On political desire and collective action


Back in the day (that would be before George W.'s reign of error when it seemed safer to ignore the doings of the U.S. government), our friends sometimes asked my partner and I what enabled us to attend to the various political ills of the day. We were always working to mitigate U.S. dirty wars in Central America, alleviate poverty at home, stop racist police brutality in our cities, not to mention working to end discrimination against us as lesbians and women. These friends* had (partially) checked out; it was all too dreary, or too complicated, or too something. And besides, they had things to do that felt more urgent.

We didn't quite know what made us different. We usually said: "nothing else to do..." That didn't mean that we weren't earning a living or enjoying life -- but somehow attending to politics, engaging with the issues of the day, made us feel more alive. Taking part in the liberating struggles of our time made life feel worthwhile. We were as happy as busy activists can be, often very happy. When we were feeling most inclined to share our feelings, we'd add " … politics is like sex, you know."

As you can imagine, some folks thought we were crazy!

I recalled that time of fielding bemused questions the other day when I ran across this from Michael Hardt, a Professor of Literature at Duke University. It was embedded in a discussion of the future of democracy.

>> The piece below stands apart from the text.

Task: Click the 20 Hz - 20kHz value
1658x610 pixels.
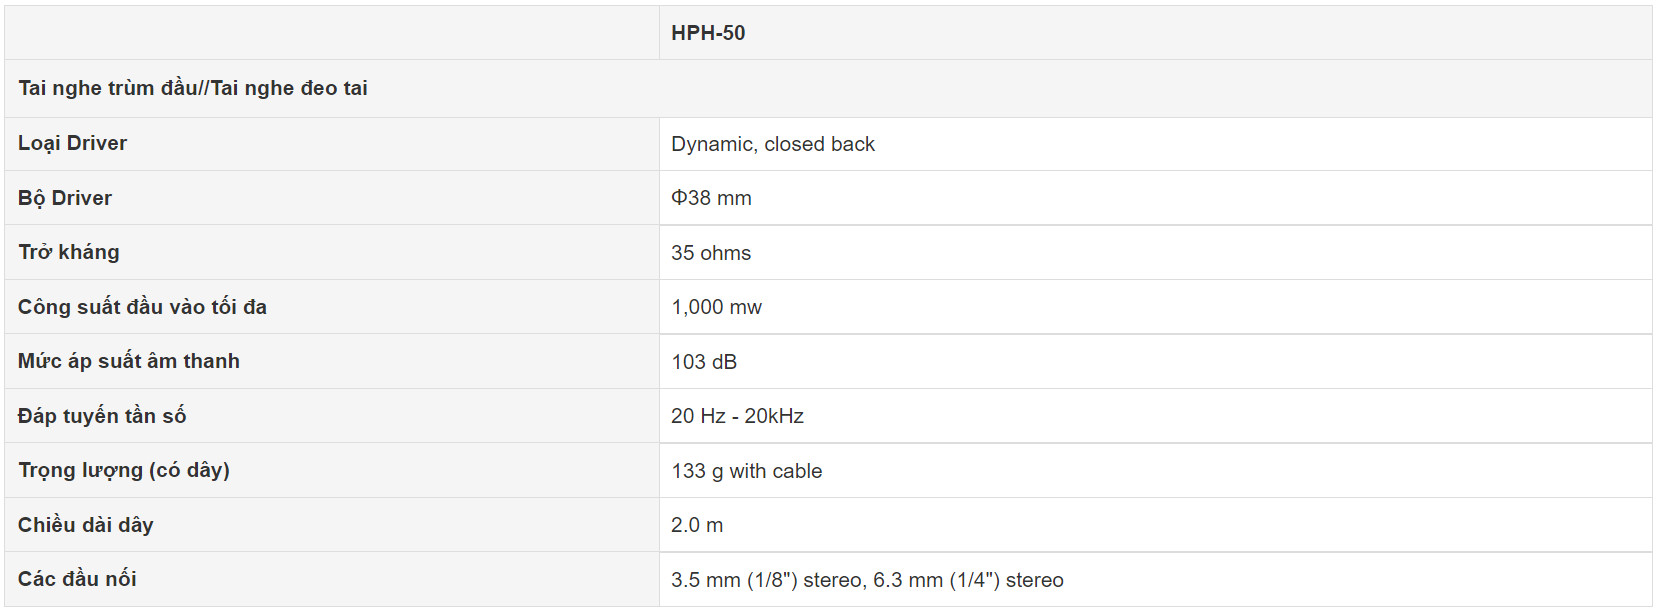Action: point(737,416)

Humanity sets itself only such tasks, we could say modifying Marx’s words, for which it already desires and imagines the solution. Desire and imagination are part of the material conditions necessary to constitute a new reality. We can’t simply wish away climate change, of course; merely imagining world peace will not put an end to war; and just repeatedly expressing our deepest hopes, like the incantations of would-be magicians, will not make them real. But the more of us imagine and desire politically, and the more intensely we do so, the more power we have to create a new world because in that desire and imagination are born collective political action.

A sequence that emerges from the current social movements and points toward a new democratic future: experimentation opens imagination and desire that have the potential through political action to make a new reality. Perhaps a century from now they will look back and see in our era the time when that political desire took root.

I guess I still believe it: political desire and collective action amount to imagining a better future into being. Of course this is like sex.

*I should say that most of the people who asked us these sorts of questions have since engaged much more deeply, especially helping to elect President Obama and identifying with the Occupy movement. Politics is too important to leave to politicians.